Гвоздь отставляет кружку. Сидит, прислушивается к чему-то дальнему, неслышному для Димки. – Вот еще бы про чего написать, – говорит он тихо. – Про баб наших фронтовых, санинструкторш, сестричек… Нет таких слов, Студент, но найти нужно. Годы пройдут, но нужно найти. Вот Верка у нас…
Он смолкает. Продолжает после перерыва;
– Правду надо написать, Студент, правду. Без правды жизнь сохнет, как дурной куст. Потом я тебе много расскажу, Студент. Я ведь тебе и сотой доли про свою жизнь не рассказал…
Никогда раньше Гвоздь не говорил так много. Выжмет два-три слова – и молчит. Если он и выложил сотую долю о себе, то именно сегодня в сараюшке. Несомненно, он очень взволнован – этого никогда не выдаст он ни лицом, ни движениями, но в чем-то должно ведь состояние Гвоздя выказаться, и, видно, внутренняя смута вылилась в слова. Димка знает по себе, отчего бывают приступы словоохотливости, за которые потом, бывает, приходится расплачиваться. Но если бы душевное смятение не превращалось в речь, то для чего задуман праздник общения? Он благодарен Гвоздю за откровенность. Но самое главное друг утаил.
– Что ты задумал, скажи?
Гвоздь улыбается широко и на этот раз не спешит уйти в свою обычную скорлупу жесткости, недоверия и готовности к немедленному отпору.

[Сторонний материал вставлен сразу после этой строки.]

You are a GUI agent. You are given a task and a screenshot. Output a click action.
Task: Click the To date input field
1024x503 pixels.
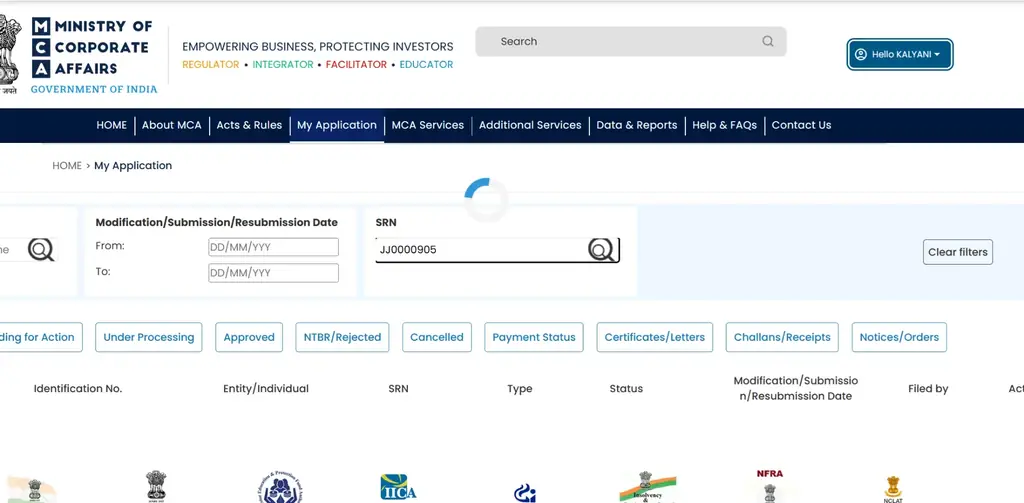click(x=274, y=272)
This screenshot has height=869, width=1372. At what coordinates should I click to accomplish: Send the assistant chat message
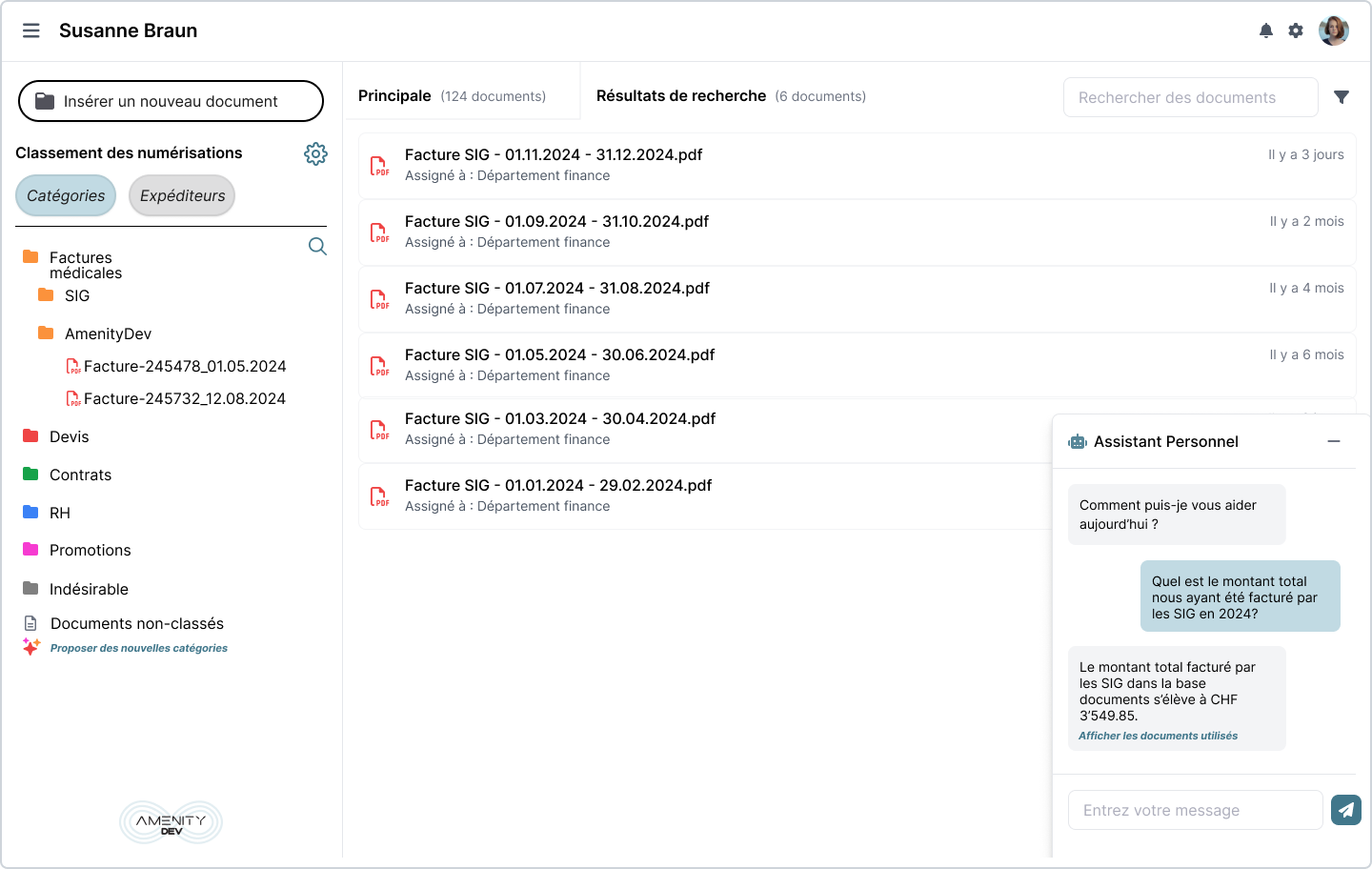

– Живи, Студент. Еще несколько деньков тут перекантуйся, а Новый год мы встретим с легкой душой, как положено.
– Но что ты сделаешь, что? Я же не маленький.
– Но и не большой.
– В мои годы на фронт брали.
– Не от хорошей жизни. На бывалого солдата десять зеленых приходилось. Когда-то только с двадцати одного годка брали – в старину, видишь, умнее был народ.